- **Goal of the exercise**
Reproduce the entries from the line containing "Where should I" up to and including the line containing "[x=578, y=406]", substituting "screen capture" for "screenshot" and leaving everything else unchanged.

- **Records**
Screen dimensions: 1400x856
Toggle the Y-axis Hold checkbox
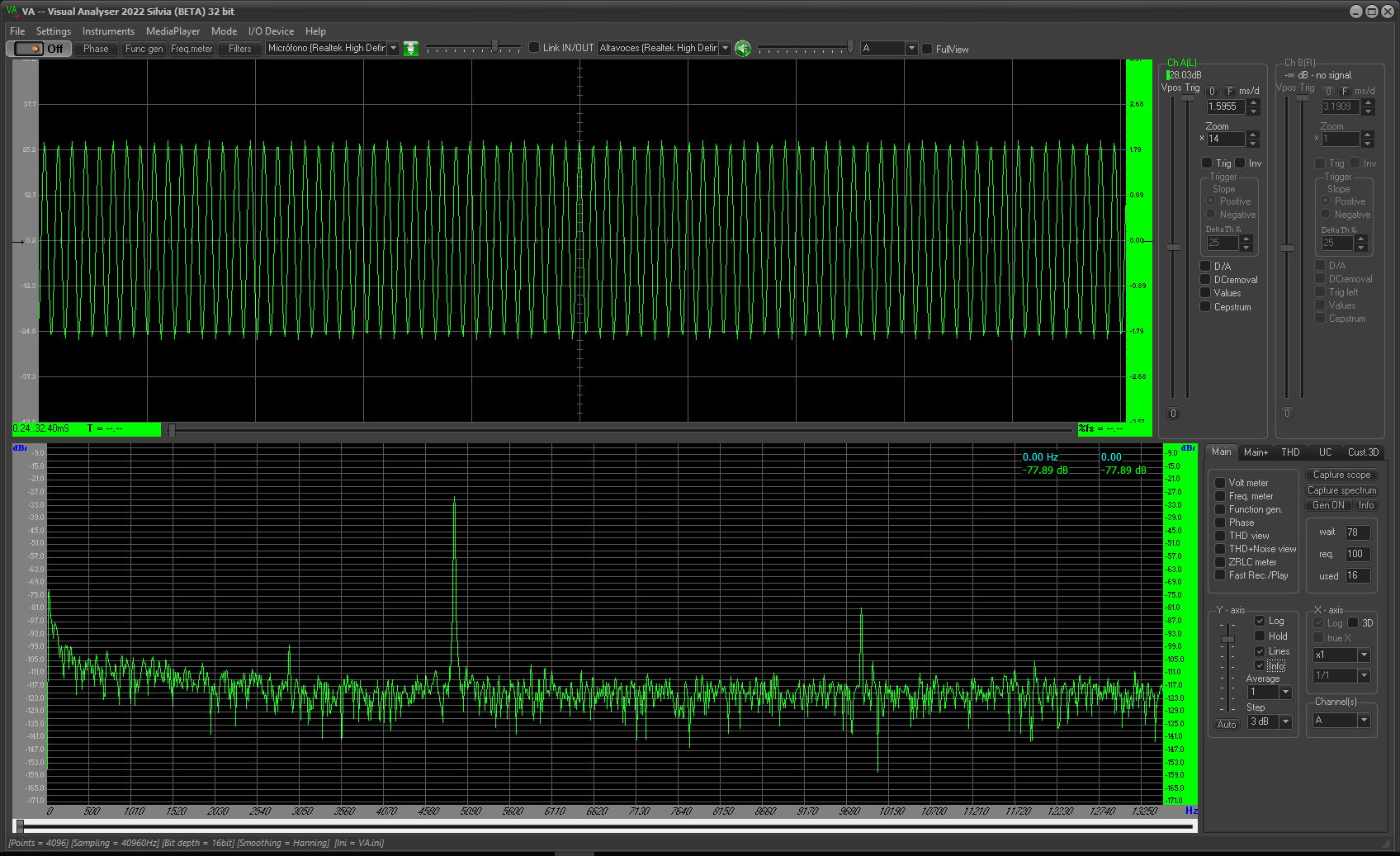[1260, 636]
==
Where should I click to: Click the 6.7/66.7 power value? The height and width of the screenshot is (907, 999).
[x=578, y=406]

- **Reply to the task**
Where should I click to: Click the 6.7/66.7 power value? The height and width of the screen capture is (907, 999).
[x=578, y=406]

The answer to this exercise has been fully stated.